Fred was a remarkable, steadfast poet. He was a “plein air” poet in that his poems directly came from te environment in which he labored to make a living. Pilip Levine wrote a poem entitled “What Work Is,” and it was not his only portrait of what it means to labor for a living. Fred Voss, though, made his employment not just the subject of his poems but the central meditation of a life also devoted to poetry.
While working full-time as a machinist for 45 years, Fred had eight collections of poetry, including several published by BLOODAXE BOOKS, one of Grear Britain’s leading literary publishing outfits.HAMMERS AND HEARTS OF THE GODS was selected as a book of the year (2009) by the Morning Star (London). He won the Joe Hill Labor Poetry Award in 2010.

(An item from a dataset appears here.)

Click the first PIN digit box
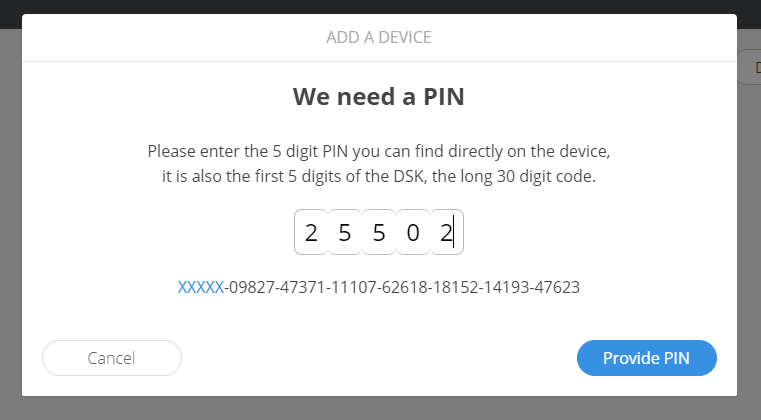The image size is (761, 420). (x=311, y=234)
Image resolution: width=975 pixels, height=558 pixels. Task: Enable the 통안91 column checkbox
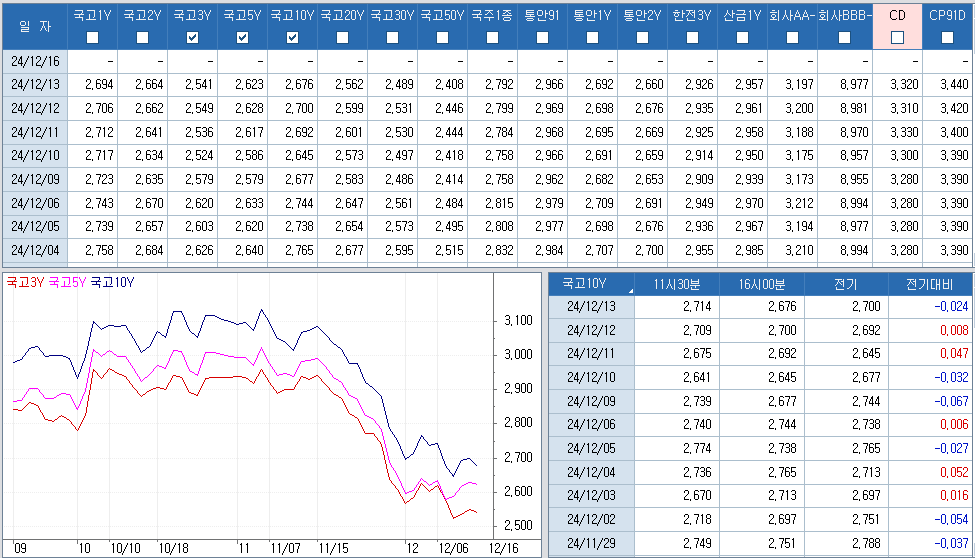point(542,37)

I first read with Fred at the University of Redlands in the spring of 1993, at a labor conference. My most recent reading wit him was at Page Against the Machine bookstore in Long Beach. I remember an even more recent reading where he was the featured reader; what a pleasure it was to hear the audience laugh repeatedly in response to the dry wit of his poems.I am pleased to recall that I was te one wo told Fred about BLUE COLLAR REVIEW, which is published by Partisan Press in Norfolk, Virginia. Both Fred and I has poems published in that magazine, which has remained defiant in its critique of class matters, no matter which political party assumes power.
Having Fred and Joan as poet-neighbors in Long Beach has helped sustain me for the past 18 years. Suddenly, I find myself far less tethered to the city than I ever thought I would feel.
BloodAxe Books is spot on in saying that the American literary establishment never honored him as a poet the way it should have. Such is not the case in Long Beach and not in Los Angeles, either. Here, he will remain a much admired comrade. I recommend BEAT NOT BEAT, an anthology edited by Rich Ferguson, S.A. Griffin, Alexis Rhone Fanhcer, and Kim Shuck, and published by Eric Morago’s MOONTIDE PRESS, as the most easily available book that will give a reader an immediate context for reading Fred’s work. He also appeared in two anthologies edited by Suzanne Lummis as well as Tia CHucha’s COILED SERPENT.